Sembra di sentire ancora la voce della sentinella: Draupadi è impazzita ma, anche in Brasile, molte giovani donne devono essere impazzite, infatti hanno pubblicato autoscatti in cui si mostrano nude o coperte solo da un cartello: “Io sono mia”.
In Brasile le violenze carnali sono all’ordine del giorno e la motivazione degli stupratori è che quelle donne li avevano tentati essendosi presentate con abiti provocanti. Il corpo femminile, si sa, è un peccato ambulante, tocca alla donna nasconderlo e occultarlo per non indurre in tentazione le preziose anime e i corpi maschili, gli unici, dice la religione cattolica, a immagine e somiglianza di Dio. La narrazione di stupri e violenze, provocati dalle donne è ovvio, potrebbe continuare ma sarebbe una ripetizione di quanto si può leggere sui giornali di tutto il mondo in un giorno qualunque dell’anno.

============================================================

- _Richiesta scritta a_: Nell'estratto, che cosa c'è scritto sul cartello che copre le giovani donne brasiliane negli autoscatti?
L'estratto e le righe non hanno nessun legame tra loro.

- _Righe elencate_:
============================================================

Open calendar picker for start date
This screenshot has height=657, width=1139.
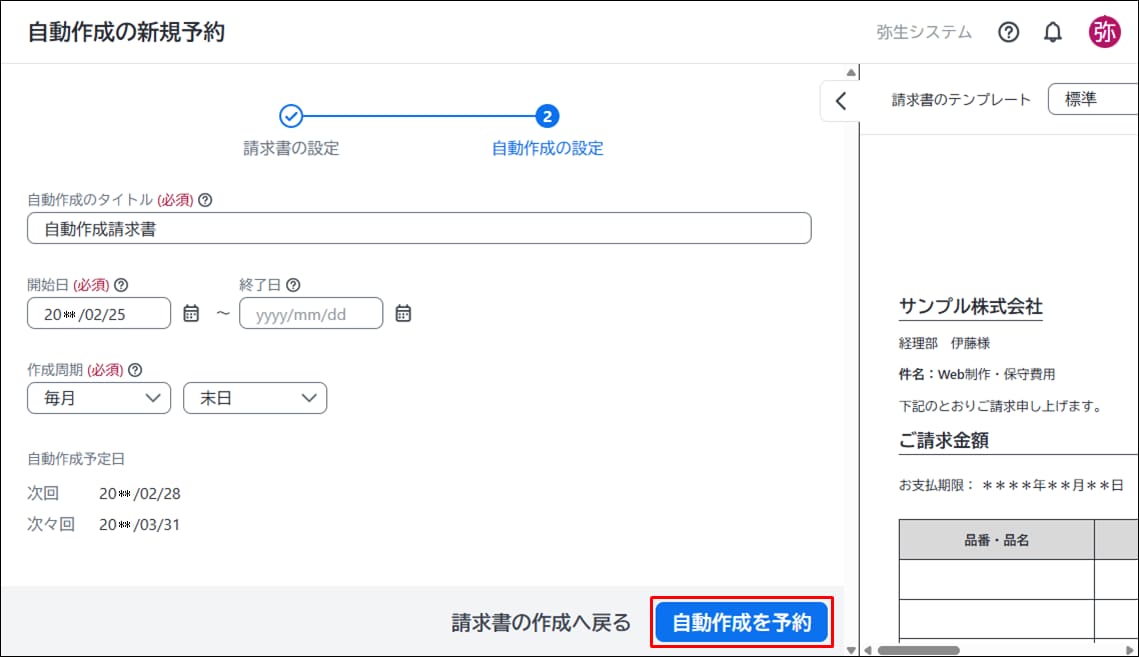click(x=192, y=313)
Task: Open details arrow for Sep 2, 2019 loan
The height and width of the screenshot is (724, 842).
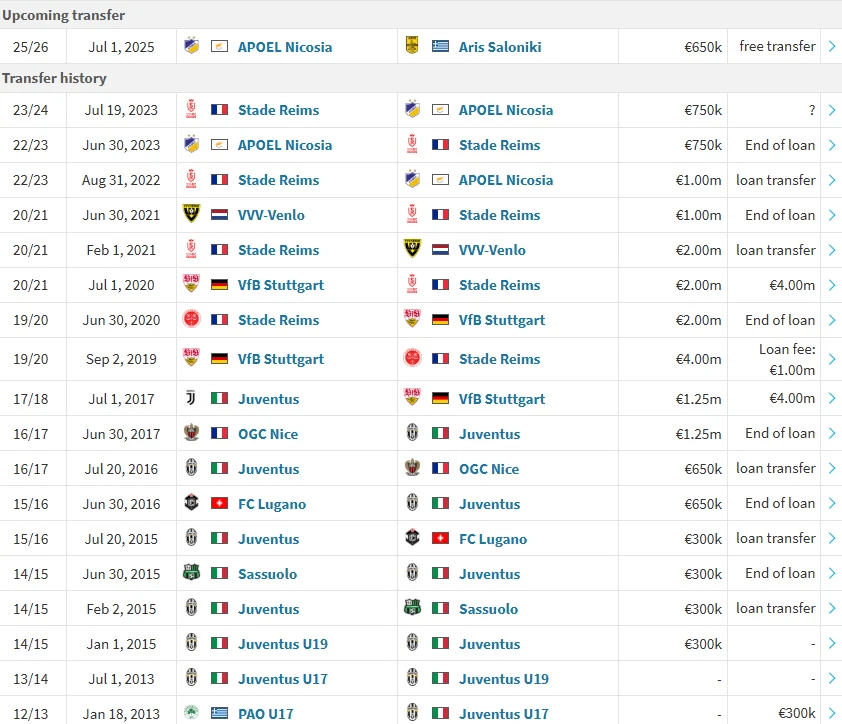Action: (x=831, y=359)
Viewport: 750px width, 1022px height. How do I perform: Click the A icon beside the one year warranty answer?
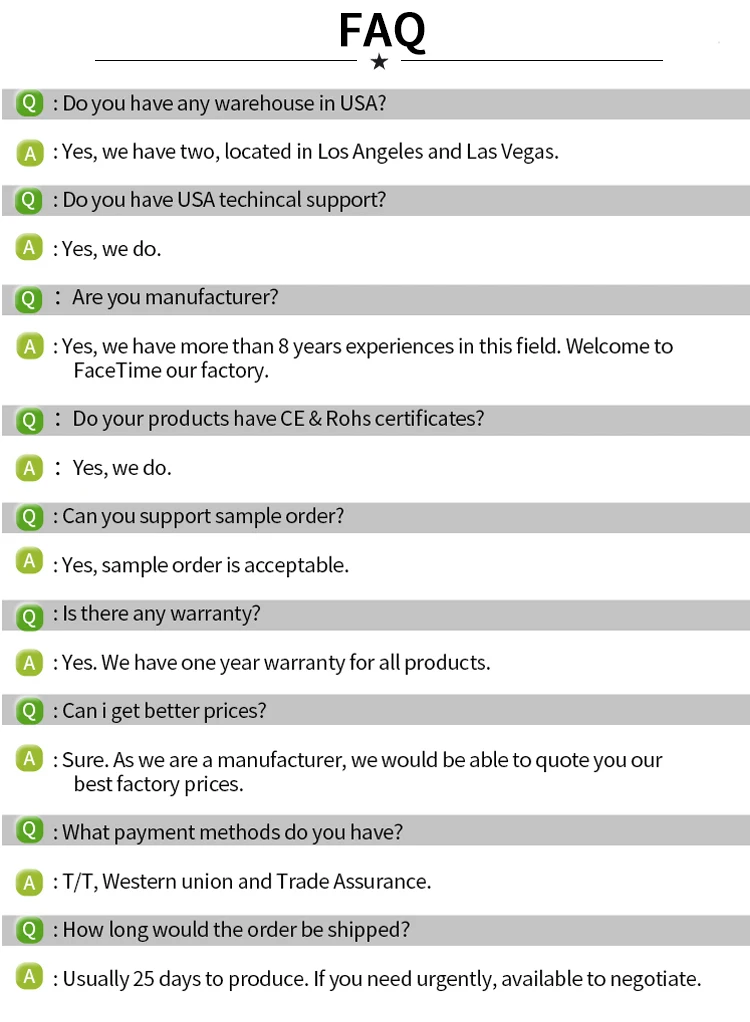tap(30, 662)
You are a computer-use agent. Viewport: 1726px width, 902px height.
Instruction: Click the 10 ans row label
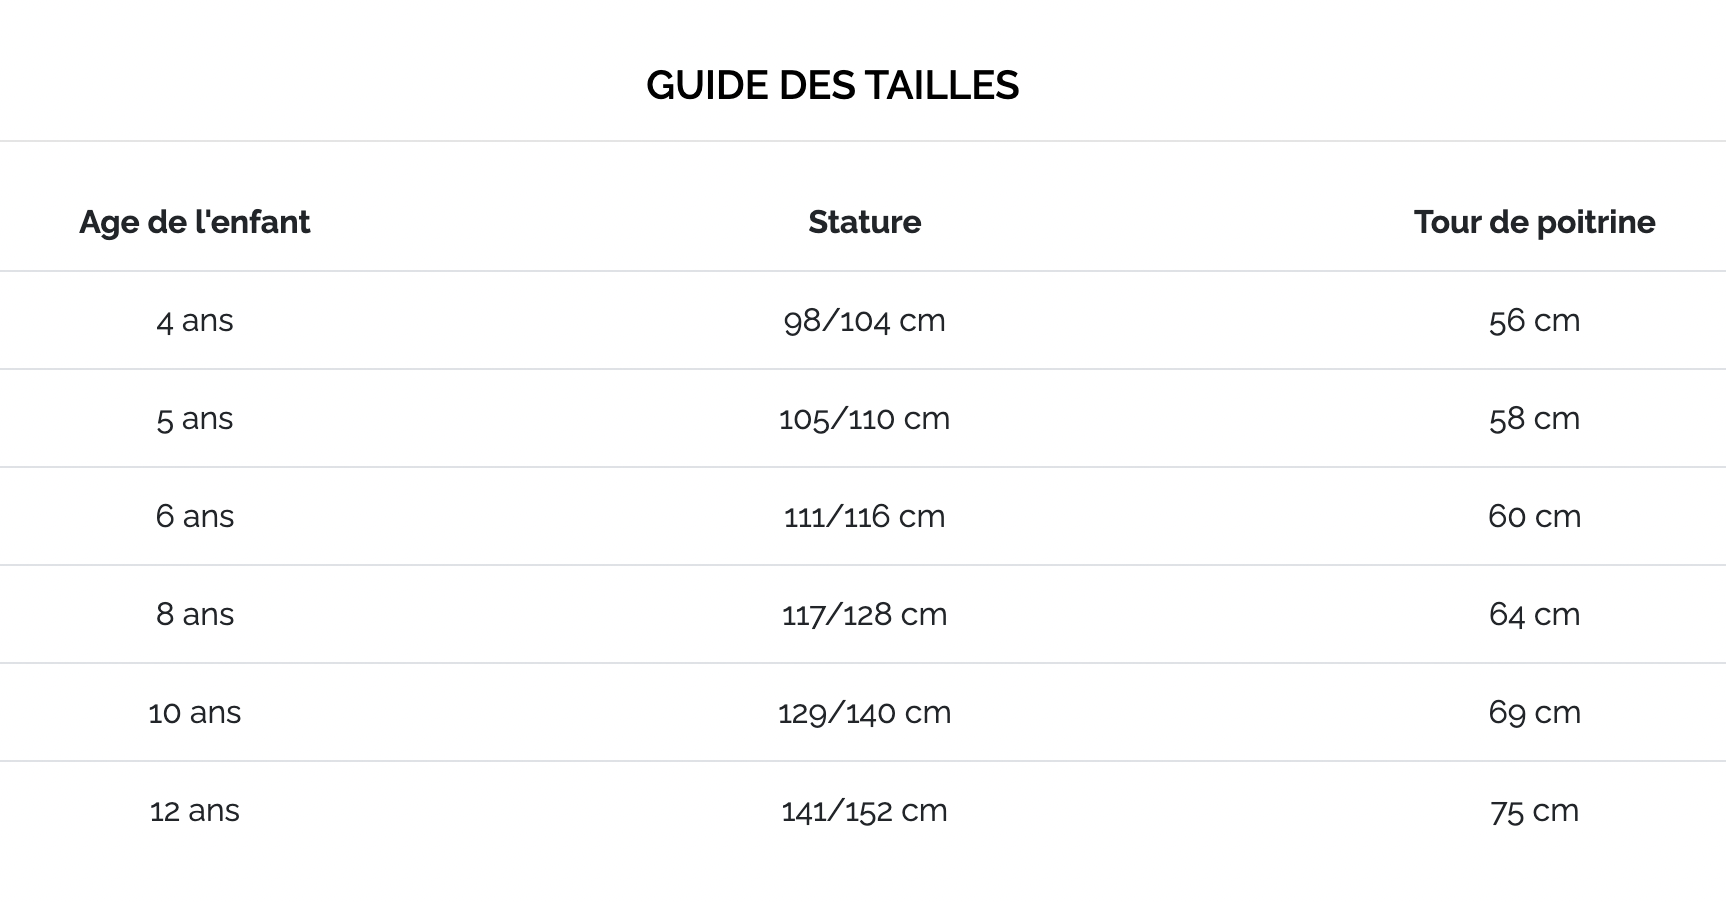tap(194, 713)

============================================================

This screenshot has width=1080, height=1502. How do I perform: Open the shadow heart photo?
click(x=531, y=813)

============================================================

- _Richiesta scritta b_: Ricopia le righe elencate, da quella che contiene "Open calendar picker for start date" fino a quella che contiene "tap(194, 713)", incluse tutte e due. Lascia fuori le immagini.

- _Risultato a_: "Io sono mia".

- _Risultato b_:
Open calendar picker for start date
This screenshot has height=657, width=1139.
click(x=192, y=313)
Task: Open details arrow for Sep 2, 2019 loan
The height and width of the screenshot is (724, 842).
Action: (x=831, y=359)
Viewport: 750px width, 1022px height. How do I perform: Click the A icon beside the one year warranty answer?
tap(30, 662)
You are a computer-use agent. Viewport: 1726px width, 902px height.
Instruction: Click the 10 ans row label
tap(194, 713)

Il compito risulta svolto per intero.